Archive for December, 2012

Processing Tragedy, One Christmas Concert at a Time

December 17, 2012  |  Uncategorized  |  2 Comments

Generic recital photo…you get the idea.

Tonight was the winter concert for Z’s elementary school here in Brooklyn. It was more or less exactly what I expected; an unwieldy gaggle of bad sweaters and funny wool caps up on stage, mangling a catalog of inclusive-non-denominational-all-possible-holidays-represented melodies. A very Park Slopey recital and very nice.

As soon as the family walked in the door, I made a beeline for the parent coordinator and volunteered to help wrangle the first graders. I could tell that they didn’t really need me (the PTA at Z’s school is a very ‘shit together’ group of people) but, for some reason, I needed to volunteer.  I was delegated the all important task of lining them up by size (this put Z at the end with the girls, part of being the son of a 5′ 10″ dad and a 5′ 5″ mom).  Once everyone was in order, we marched in and sat at the foot of the stage to watch the older kids do their thing (a thing that included bongos, and dare I say, enough cowbell to get me through all of 2013).

I have always been a problem solver, someone that makes very quick mental pro/con lists, weighs options and considers possible outcomes. This doesn’t mean I’m some great puzzle solving intellect – you may or may not agree with a single solution I come up with. But I think about possible problems and possible solutions all the time. I’m a visualizer, a planner.

For example, I know that at our home in California the ceiling in Pebble’s room was redone after some water damage back in 2004, but the ceiling in Z’s room is still the original 1929 construction. So, in the event of an earthquake, I need to go to his room first, lest 200 pounds of lathe and plaster come crashing down on his bed. It’s not something I think about often, but I’ve done the math and that’s the best option. (well, the BEST option is to redo his ceiling but I never got around to it). For better and worse, this is how my mind works.

Back in the auditorium, somewhere in the middle of the second number (a heart warming Kwanza song) I realized that my heart was pounding and I was in full problem-solver mode. Without realizing I was even doing it, here’s what I had figured out:

The stage left door is  the most likely point of entry. A fifteen foot hallway, up three stairs, and out a set of double doors and you’re standing on 5th avenue. If there is going to be a problem, that’s where it is going to come from.
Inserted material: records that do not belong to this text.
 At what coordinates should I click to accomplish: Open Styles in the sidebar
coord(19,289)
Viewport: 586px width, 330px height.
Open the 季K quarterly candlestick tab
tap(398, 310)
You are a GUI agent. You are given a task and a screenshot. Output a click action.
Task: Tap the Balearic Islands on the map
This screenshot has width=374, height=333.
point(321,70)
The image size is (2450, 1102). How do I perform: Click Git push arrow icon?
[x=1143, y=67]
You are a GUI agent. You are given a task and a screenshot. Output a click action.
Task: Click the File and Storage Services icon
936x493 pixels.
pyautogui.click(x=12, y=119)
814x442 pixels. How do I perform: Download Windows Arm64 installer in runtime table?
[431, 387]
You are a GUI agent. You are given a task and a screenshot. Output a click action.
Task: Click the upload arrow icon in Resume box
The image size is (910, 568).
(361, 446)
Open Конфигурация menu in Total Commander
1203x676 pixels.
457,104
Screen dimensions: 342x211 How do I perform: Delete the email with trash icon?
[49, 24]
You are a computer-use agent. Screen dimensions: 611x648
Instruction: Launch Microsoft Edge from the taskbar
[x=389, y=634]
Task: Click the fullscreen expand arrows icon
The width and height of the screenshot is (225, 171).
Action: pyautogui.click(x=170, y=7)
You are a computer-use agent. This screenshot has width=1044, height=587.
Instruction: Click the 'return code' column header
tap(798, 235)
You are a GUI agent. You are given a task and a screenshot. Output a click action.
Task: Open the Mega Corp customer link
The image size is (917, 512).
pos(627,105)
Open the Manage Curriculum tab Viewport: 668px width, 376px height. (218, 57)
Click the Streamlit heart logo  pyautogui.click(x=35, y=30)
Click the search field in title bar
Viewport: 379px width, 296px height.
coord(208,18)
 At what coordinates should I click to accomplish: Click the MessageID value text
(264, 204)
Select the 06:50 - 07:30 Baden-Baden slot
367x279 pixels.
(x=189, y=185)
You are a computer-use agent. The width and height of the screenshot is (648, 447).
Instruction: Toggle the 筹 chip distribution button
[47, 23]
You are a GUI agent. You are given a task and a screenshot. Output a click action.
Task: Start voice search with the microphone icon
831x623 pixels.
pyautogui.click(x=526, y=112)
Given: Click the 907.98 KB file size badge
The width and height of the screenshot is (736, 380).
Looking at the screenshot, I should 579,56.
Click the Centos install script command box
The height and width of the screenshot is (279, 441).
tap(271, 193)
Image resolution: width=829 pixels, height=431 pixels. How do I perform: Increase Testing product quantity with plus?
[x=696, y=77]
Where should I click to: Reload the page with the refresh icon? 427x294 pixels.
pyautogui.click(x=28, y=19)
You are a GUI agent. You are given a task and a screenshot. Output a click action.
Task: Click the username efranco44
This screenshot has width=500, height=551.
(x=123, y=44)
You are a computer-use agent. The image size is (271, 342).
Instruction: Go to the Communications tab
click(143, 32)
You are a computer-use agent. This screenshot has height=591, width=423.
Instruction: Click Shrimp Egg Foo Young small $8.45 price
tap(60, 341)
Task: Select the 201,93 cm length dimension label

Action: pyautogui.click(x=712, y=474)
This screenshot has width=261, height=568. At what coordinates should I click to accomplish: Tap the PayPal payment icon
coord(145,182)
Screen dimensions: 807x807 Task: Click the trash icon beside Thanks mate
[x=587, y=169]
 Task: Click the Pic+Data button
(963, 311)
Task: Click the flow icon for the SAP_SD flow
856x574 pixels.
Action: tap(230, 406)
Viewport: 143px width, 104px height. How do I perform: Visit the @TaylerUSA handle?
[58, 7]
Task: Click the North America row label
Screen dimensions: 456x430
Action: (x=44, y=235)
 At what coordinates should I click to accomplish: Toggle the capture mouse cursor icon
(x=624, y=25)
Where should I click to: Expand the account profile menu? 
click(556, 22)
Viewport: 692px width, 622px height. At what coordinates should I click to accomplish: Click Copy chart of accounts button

I have two options. I can go for the back of the theatre, but with a seated audience (or an audience throwing themselves to the floor in panic) the slow incline from the stage to the rear of the theatre would make us an obvious target. The stage right door, however, is way better. It’s about ten feet away with a steel plate across the bottom. It gives me not only distance but a more complicated line of sight to the far stage left door. As an added bonus, a dilapidated grand piano provides some measure of cover. Even someone experienced with an M4 would have a hard time making that shot on a moving target. Statistically, it’s a good bet.

Z is  five feet away, I can reach out and snatch him by his little red Christmas sweater, if need be.  

What the fuck is wrong with me? How could I possibly be running scenarios like this in my head when I’m supposed to be enjoying a holiday concert with my family?

Wait, I’ve got a better question. What’s the average 911 response time in this part of Brooklyn? It’s gotta be, like, 7-8 minutes, right?  The ER entrance to NY Methodist is on 7th street just east of 7th Ave. At a dead run, carrying 43 pounds, I could do that in about four and a half minutes.

Seriously, just shut up and enjoy the concert.

I wonder if I should have worn better shoes…something I can run better in.  Four and a half minutes would be okay, though. The human brain can go five to six minutes without oxygen so if you run hard, it’ll be okay.

When it’s the first grades turn to take the stage I follow them up and stand in the wings. It’s at that moment that I realized I volunteered tonight because I need to be close. I’m not processing any of what’s happening in the world very well and the problem solver in me needs to know that if someone is going to get to my boy, it’s going to be me.  But it’s all good. I’m going to get my mind right and enjoy the ‘hip-hop-holiday’ number. Z is not a natural when it comes to bustin’ a move and it’s  insanely cute.

And, anyway, I can cover the ten feet between us in 2-3 seconds. I can do it. Everything is going to be fine.